Introduction to the Control of the Alimentary Tract Flashcards
What are digestive functions of the stomach?
→Accommodation & storage
→Mechanical and enzymatic breakdown
→Slow delivery of chyme to duodenum
How long does food remain in the stomach unmixed?
1hr unmixed
How is a large volume of storage allowed?
Fundus and body of stomach (thinner muscle tone) relaxes
What chemicals aid in relaxation of the stomach?
Vasoactive intestinal peptide (VIP) and nitric oxide (NO)
Which region of the stomach mixes and grinds food?
Antral region mixes/grinds food with gastric secretions → Digestion
What is the role of the colon/rectum?
storage of indigestive residues and faecal matter
How many litres of gastric juices are is stored /24hr?
2-3 litres of gastric juice/24hr
What are the gastric juices and briefly what do they do?
→Mucus acts as a lubricant by acting as a barrier that protects the stomach and colon especially from gastric acid (prevents trauma)

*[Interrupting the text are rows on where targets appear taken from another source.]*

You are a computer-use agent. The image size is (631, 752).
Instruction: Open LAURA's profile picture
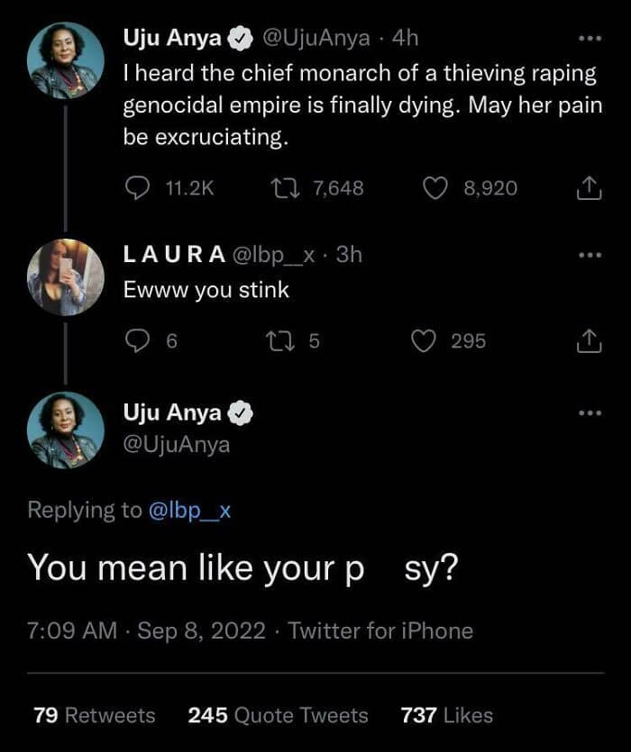[x=65, y=276]
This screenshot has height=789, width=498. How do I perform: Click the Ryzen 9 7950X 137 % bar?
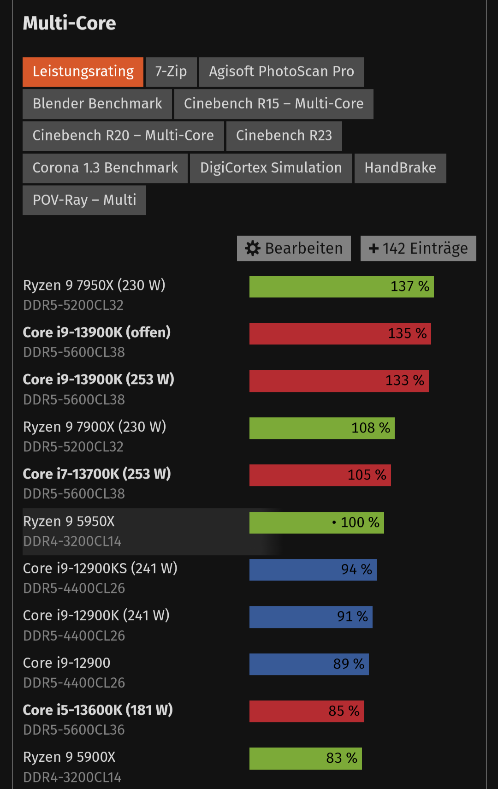(341, 286)
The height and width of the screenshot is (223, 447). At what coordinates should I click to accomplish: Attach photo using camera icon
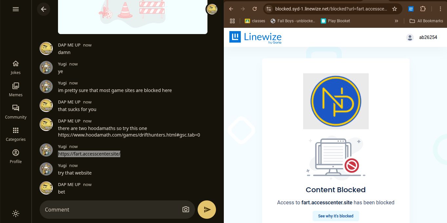(x=186, y=210)
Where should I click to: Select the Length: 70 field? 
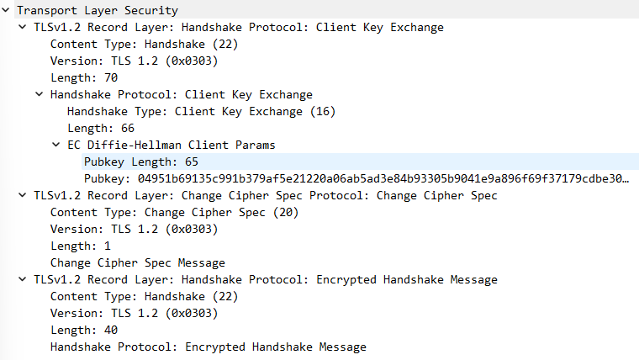coord(83,78)
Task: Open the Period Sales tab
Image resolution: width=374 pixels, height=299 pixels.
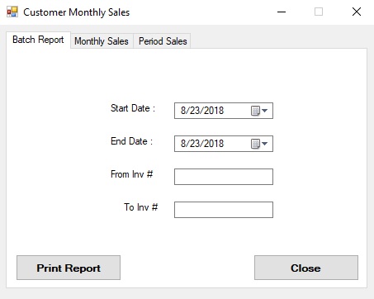Action: click(x=163, y=41)
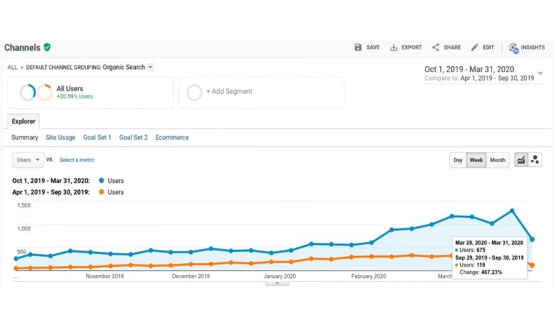Open the Organic Search channel grouping dropdown
The height and width of the screenshot is (334, 557).
(x=150, y=67)
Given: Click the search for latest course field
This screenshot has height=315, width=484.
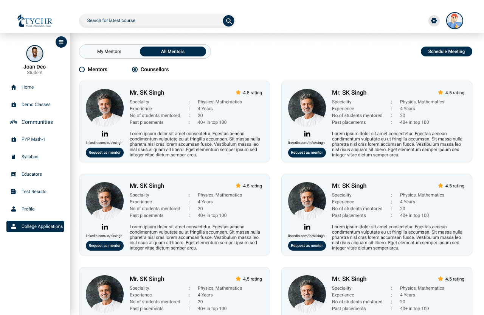Looking at the screenshot, I should 151,20.
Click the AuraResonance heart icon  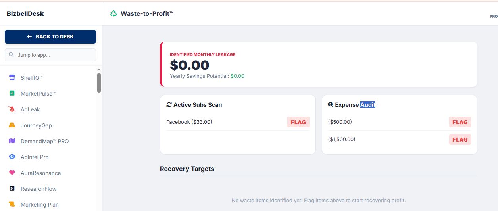point(12,173)
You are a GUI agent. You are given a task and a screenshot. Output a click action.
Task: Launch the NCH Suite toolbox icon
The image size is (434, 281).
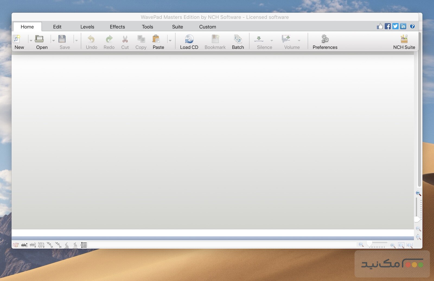tap(404, 39)
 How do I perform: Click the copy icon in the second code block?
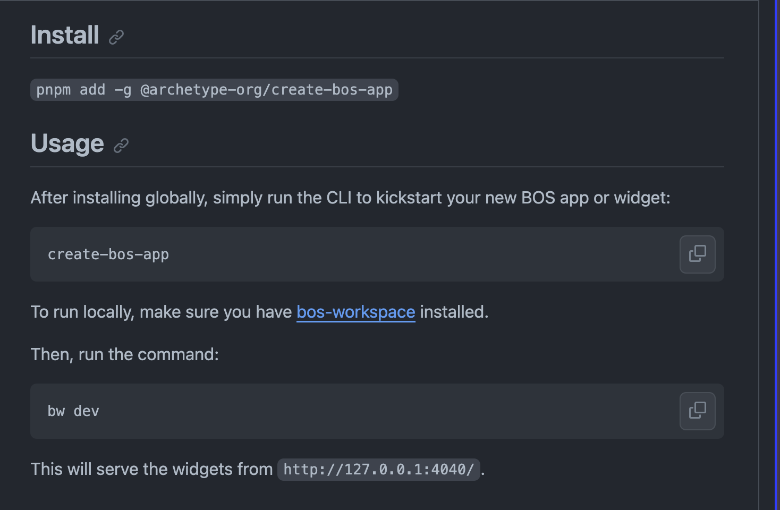tap(697, 411)
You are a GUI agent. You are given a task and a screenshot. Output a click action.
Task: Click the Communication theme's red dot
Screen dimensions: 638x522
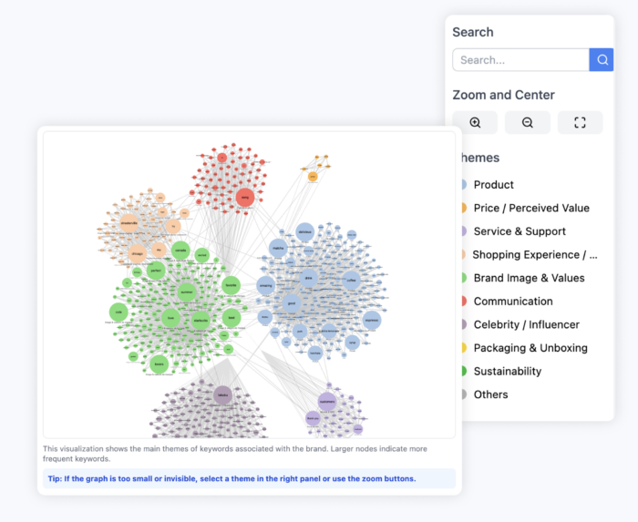pos(462,302)
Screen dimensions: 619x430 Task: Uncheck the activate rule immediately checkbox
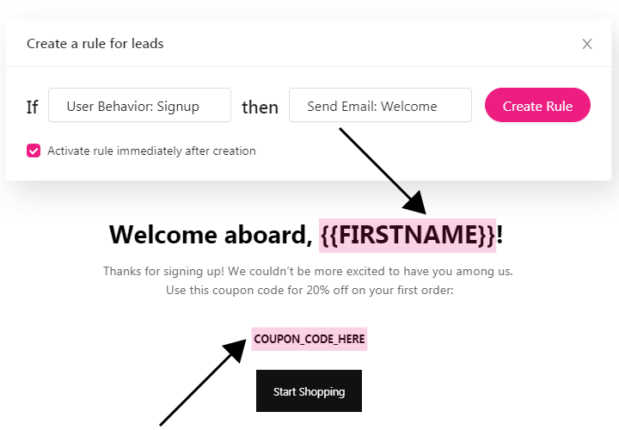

→Lipase – converts triglycerides to fatty acids and glycerol
→Pepsin : protein digestion
→HCl – important in defence
→Intrinsic – for vitamin B12 absorption
Where are the gastric juices secreted from/by?
→mucus=secreted by goblet cells and mucus neck cells
→lipase= gastric chief cells in the fundic mucosa in the stomach.
→pepsin=secreted by chief cells or peptic cells as pepsinogen(inactive)
→HCL=secreted by parietal cells
→Intrinsic= secreted by parietal cells
What are paracrine secretions
→ Secreted from cells in the mucosa but the chemical acts locally on adjacent cells via interstitial fluid
Give an example of a paracrine secretion?
somatostatin
What does somatostatin do?
inhibits gastrin release in the stomach- reduced acid secretion
Where are exocrine secretions from?
→ Salivary glands
→ Gastric glands
→ Pancreas
→ Liver
What does the vagal reflex inhibit?
→ Smooth muscle tone
→ Mechanoreceptors
→ Fundic relaxation
What is somatostatin released by and what does it act on?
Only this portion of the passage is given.